CHALLENGE. Pick out every line of the material below that contains the word "tile", and copy each one in full.

***

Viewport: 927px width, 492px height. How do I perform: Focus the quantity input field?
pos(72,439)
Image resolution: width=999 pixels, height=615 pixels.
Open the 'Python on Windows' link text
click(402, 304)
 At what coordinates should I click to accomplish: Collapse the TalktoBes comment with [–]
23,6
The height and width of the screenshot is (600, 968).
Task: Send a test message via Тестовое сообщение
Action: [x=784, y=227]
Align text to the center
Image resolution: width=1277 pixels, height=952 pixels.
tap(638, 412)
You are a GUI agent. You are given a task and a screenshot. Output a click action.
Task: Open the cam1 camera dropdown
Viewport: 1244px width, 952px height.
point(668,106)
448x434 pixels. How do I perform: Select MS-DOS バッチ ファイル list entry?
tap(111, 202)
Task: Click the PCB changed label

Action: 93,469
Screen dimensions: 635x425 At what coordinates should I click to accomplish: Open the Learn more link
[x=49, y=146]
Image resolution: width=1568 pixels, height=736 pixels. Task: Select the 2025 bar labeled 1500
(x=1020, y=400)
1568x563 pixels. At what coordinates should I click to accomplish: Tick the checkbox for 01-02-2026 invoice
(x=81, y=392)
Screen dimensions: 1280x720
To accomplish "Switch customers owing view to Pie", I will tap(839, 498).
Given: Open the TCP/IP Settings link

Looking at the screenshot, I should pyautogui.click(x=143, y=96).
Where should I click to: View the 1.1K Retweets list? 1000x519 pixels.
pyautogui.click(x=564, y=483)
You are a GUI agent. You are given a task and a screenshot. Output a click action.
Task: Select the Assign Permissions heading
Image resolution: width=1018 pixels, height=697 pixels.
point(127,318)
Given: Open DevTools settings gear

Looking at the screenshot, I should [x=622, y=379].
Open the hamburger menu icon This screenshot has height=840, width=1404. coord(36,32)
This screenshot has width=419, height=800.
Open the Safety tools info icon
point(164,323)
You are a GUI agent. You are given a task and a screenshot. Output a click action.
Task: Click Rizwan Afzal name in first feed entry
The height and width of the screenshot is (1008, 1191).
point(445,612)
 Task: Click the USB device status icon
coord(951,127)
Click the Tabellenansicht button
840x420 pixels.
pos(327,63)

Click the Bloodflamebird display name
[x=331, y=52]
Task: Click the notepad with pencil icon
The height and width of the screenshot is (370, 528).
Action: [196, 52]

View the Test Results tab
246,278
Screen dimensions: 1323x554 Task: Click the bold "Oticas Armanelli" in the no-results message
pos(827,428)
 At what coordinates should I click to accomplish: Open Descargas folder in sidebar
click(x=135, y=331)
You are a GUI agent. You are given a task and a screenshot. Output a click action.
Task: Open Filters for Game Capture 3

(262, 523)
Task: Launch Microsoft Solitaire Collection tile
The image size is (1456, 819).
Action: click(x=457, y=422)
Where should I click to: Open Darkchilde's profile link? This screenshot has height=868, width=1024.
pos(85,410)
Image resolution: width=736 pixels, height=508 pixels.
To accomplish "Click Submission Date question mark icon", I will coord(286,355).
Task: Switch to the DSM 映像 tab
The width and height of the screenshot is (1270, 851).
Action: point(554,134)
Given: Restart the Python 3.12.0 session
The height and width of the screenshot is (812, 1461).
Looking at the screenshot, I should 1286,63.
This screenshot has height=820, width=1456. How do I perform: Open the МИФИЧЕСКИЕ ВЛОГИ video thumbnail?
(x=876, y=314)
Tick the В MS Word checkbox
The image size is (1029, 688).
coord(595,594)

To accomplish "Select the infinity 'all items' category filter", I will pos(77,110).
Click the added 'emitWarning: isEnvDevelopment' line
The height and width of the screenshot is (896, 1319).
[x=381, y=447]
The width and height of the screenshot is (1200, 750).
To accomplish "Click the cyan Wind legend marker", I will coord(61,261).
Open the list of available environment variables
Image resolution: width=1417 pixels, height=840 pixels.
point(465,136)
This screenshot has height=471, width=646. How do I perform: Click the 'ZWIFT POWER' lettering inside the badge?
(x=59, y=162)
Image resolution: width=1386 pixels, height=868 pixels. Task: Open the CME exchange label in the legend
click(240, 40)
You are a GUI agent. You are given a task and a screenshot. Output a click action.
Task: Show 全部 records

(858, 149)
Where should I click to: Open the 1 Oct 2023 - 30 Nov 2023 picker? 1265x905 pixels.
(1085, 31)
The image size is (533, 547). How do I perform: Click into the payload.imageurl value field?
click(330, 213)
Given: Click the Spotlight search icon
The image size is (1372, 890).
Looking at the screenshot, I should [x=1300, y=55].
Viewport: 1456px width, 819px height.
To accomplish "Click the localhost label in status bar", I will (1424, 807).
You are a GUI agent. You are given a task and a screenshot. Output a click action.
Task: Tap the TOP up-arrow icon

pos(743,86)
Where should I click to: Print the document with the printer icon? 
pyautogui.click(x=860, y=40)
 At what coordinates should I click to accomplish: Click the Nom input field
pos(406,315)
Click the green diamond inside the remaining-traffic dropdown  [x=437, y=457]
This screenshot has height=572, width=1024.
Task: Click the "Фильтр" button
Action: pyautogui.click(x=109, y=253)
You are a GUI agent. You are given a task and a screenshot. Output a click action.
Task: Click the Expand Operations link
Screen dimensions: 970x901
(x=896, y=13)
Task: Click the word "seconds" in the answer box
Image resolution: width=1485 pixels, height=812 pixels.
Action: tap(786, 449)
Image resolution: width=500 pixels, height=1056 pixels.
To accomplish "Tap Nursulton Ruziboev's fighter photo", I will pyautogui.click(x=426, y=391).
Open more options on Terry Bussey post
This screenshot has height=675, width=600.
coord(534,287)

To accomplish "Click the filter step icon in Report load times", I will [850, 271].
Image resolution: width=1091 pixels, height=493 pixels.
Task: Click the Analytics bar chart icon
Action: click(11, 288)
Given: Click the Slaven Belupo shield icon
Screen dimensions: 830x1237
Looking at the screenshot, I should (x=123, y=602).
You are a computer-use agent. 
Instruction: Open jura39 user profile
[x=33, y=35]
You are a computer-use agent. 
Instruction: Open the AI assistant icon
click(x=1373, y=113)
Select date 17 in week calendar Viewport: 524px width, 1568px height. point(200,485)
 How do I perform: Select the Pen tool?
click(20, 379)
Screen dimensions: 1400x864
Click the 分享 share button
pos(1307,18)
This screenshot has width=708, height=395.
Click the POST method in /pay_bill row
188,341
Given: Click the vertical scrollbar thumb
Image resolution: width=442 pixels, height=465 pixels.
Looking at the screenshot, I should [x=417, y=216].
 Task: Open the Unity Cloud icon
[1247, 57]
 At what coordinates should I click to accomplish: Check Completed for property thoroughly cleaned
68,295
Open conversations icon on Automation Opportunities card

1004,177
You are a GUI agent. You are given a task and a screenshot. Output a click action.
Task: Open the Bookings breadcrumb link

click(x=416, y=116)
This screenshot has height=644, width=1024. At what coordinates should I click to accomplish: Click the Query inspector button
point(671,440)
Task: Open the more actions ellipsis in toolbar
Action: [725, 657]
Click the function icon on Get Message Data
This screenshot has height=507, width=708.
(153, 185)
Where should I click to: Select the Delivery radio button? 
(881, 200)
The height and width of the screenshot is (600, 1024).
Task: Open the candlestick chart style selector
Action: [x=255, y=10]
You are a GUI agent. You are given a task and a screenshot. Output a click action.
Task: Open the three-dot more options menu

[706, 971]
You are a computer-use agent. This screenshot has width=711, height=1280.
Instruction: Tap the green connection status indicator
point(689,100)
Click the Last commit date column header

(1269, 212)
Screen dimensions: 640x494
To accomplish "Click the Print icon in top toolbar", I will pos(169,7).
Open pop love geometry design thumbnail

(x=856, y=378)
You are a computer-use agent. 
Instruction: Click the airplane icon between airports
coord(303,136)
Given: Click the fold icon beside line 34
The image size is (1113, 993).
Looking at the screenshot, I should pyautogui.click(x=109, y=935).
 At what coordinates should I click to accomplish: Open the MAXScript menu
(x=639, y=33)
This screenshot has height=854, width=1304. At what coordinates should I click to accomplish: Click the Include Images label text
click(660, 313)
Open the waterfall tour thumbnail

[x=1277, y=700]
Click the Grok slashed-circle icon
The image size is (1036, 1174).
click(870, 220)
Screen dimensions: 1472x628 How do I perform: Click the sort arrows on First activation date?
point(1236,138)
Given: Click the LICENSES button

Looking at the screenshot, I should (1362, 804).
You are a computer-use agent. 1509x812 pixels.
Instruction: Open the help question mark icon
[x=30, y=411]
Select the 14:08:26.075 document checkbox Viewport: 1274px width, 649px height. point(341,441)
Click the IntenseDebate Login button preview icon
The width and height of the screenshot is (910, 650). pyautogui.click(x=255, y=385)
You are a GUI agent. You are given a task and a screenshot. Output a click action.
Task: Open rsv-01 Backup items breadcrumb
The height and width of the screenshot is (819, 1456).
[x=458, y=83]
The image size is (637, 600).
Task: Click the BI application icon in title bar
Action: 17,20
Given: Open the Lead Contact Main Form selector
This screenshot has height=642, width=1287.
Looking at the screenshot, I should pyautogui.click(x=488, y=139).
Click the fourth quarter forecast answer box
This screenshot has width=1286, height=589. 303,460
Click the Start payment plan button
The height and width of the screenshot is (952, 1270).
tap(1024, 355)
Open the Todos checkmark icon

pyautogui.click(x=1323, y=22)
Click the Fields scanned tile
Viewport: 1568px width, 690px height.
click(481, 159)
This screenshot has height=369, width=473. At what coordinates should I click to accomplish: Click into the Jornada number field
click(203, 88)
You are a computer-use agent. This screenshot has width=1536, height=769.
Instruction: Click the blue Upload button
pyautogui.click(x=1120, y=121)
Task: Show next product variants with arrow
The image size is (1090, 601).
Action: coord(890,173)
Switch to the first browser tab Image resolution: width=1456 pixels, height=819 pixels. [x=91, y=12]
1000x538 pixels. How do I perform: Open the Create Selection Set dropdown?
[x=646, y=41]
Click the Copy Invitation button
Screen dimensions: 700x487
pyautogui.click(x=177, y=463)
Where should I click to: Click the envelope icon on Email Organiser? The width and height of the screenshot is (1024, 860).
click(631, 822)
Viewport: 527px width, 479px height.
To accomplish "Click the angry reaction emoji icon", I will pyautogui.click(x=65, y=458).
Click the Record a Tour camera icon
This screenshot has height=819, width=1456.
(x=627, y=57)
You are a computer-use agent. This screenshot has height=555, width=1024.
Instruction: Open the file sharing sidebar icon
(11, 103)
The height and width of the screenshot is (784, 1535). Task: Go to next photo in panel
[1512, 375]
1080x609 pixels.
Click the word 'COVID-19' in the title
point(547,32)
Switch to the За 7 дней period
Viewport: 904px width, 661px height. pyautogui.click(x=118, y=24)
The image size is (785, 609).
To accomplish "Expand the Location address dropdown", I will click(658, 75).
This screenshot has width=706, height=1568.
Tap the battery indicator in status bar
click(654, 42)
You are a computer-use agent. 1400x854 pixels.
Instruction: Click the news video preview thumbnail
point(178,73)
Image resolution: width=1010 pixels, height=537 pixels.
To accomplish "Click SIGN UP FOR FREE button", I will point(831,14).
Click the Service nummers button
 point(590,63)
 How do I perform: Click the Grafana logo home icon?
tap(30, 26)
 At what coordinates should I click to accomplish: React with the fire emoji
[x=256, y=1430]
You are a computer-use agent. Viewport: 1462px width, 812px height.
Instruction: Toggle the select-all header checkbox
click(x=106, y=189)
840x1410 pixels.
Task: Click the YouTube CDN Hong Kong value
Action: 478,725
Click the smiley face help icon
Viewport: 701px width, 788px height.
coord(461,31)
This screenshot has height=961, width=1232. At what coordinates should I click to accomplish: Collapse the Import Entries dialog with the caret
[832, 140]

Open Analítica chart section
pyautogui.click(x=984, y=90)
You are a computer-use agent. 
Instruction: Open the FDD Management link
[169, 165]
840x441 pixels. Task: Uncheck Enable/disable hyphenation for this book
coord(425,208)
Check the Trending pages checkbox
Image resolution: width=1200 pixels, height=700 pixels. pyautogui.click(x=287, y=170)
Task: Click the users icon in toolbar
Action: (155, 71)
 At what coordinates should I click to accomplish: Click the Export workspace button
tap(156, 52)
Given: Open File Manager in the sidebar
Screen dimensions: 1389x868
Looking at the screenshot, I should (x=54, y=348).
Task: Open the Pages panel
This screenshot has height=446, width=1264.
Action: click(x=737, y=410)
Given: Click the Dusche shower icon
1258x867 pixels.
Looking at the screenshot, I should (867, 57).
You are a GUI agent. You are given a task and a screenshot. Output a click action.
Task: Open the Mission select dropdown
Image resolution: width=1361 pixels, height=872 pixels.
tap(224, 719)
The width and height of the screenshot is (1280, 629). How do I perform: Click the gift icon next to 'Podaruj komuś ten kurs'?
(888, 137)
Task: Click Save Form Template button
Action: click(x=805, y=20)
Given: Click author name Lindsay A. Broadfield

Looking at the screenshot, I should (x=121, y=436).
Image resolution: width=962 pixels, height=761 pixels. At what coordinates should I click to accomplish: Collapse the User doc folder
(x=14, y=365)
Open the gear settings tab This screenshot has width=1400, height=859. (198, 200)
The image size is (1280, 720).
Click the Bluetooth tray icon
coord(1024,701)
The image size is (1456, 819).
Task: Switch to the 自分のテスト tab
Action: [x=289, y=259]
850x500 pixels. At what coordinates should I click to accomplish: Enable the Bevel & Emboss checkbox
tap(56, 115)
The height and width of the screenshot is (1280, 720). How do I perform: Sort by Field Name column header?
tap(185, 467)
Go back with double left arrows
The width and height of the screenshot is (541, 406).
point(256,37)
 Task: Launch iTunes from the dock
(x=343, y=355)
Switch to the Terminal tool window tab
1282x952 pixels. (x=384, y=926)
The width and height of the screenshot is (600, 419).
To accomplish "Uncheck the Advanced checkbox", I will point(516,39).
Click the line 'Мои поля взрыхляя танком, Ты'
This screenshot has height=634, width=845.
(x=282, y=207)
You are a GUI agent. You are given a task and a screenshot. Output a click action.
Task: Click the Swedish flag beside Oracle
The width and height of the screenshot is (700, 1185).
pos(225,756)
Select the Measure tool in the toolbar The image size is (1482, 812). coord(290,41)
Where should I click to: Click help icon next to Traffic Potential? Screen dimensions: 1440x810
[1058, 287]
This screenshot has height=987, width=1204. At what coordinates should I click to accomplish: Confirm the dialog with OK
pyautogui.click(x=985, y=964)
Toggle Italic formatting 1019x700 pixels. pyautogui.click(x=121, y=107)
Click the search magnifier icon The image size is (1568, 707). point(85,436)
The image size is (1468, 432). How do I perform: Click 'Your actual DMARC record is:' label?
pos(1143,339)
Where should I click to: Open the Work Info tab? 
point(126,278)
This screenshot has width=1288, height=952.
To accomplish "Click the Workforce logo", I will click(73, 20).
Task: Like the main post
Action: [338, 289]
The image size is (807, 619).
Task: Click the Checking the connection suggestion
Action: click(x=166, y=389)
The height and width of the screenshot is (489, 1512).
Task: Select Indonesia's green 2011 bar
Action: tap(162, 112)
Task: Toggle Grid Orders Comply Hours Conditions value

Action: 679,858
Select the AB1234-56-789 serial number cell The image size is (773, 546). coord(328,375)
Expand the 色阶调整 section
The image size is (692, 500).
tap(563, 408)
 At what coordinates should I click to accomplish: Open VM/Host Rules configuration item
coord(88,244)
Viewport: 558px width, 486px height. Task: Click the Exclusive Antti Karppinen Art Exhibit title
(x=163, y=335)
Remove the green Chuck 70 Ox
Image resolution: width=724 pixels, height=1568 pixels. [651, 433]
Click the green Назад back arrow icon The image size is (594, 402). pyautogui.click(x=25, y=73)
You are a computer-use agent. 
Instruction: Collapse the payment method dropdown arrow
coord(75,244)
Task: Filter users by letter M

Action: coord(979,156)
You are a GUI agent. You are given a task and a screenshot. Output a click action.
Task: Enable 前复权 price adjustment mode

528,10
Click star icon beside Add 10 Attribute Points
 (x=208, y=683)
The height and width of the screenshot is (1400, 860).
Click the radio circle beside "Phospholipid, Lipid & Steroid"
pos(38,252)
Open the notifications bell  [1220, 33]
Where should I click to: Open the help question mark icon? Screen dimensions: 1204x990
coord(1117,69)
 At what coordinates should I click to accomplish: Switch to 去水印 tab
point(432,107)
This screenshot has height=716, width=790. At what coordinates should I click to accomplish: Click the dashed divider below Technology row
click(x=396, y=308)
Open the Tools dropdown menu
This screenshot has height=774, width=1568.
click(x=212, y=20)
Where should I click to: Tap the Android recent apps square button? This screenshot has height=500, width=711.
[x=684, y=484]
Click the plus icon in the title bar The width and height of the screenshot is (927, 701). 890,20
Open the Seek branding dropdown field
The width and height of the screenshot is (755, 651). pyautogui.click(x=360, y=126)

***

THE RESPONSE.
Task: Launch Microsoft Solitaire Collection tile
Click the Fields scanned tile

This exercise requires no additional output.